Segment Start: Exercise input
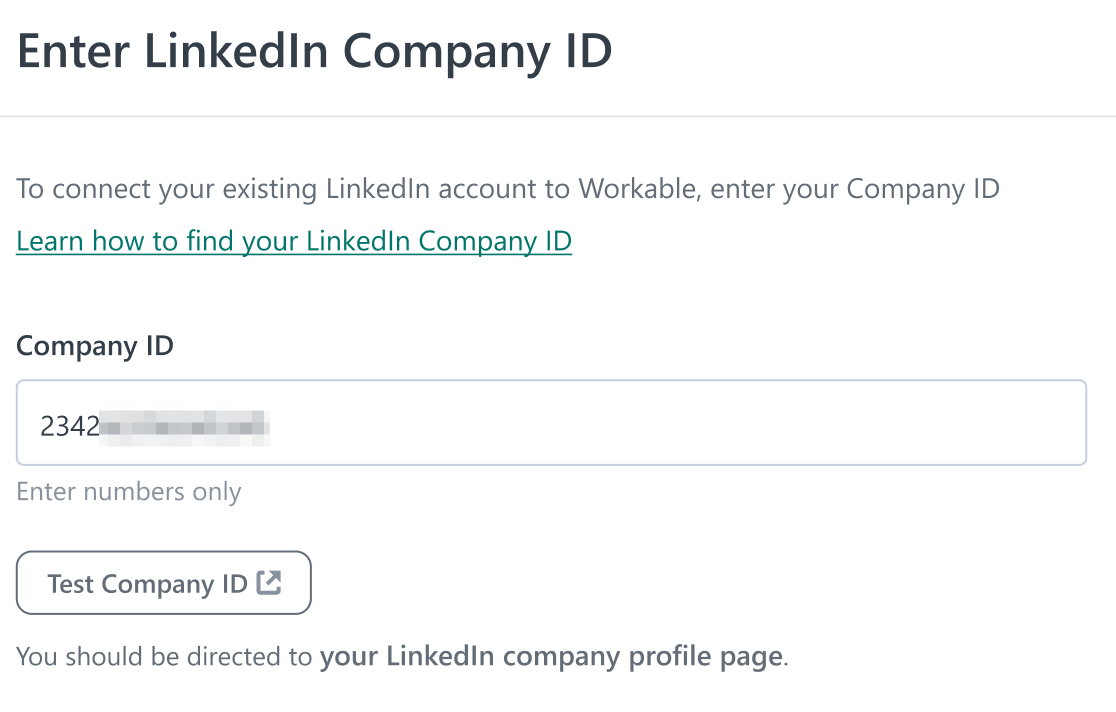Screen dimensions: 1116x712
Task: Click the word ID in the page heading
Action: click(589, 51)
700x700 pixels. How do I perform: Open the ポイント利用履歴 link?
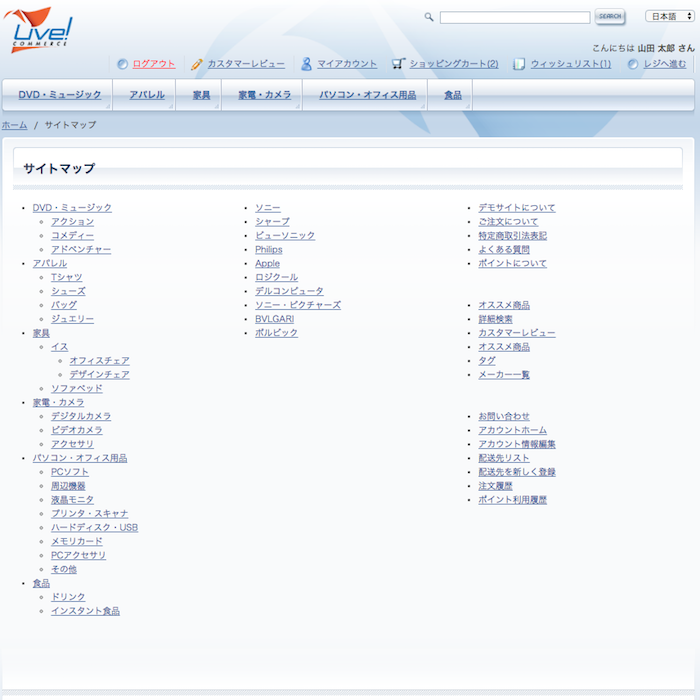[512, 500]
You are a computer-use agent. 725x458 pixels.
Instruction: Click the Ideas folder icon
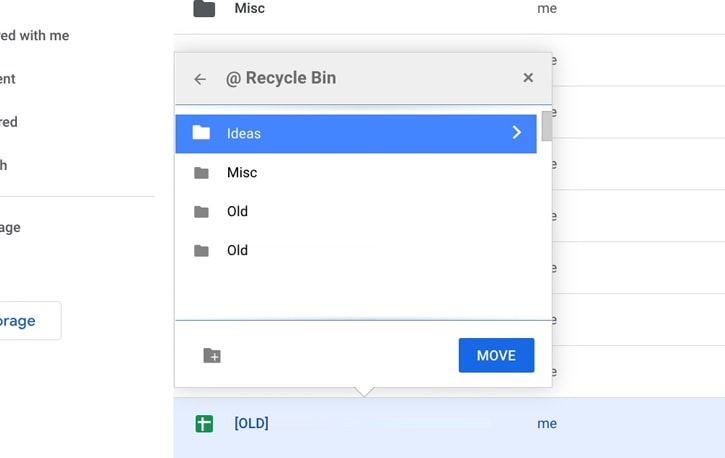(201, 133)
Segment End: Exercise input
About this exercise: Your reply should hold only the lines from the one that contains "700x700 pixels. How" through the last line of the records above, exact and complete, and no pictures.

Final answer:
700x700 pixels. How do I perform: Open the ポイント利用履歴 link?
[512, 500]
You are a computer-use agent. 725x458 pixels.
Instruction: Click the Ideas folder icon
(201, 133)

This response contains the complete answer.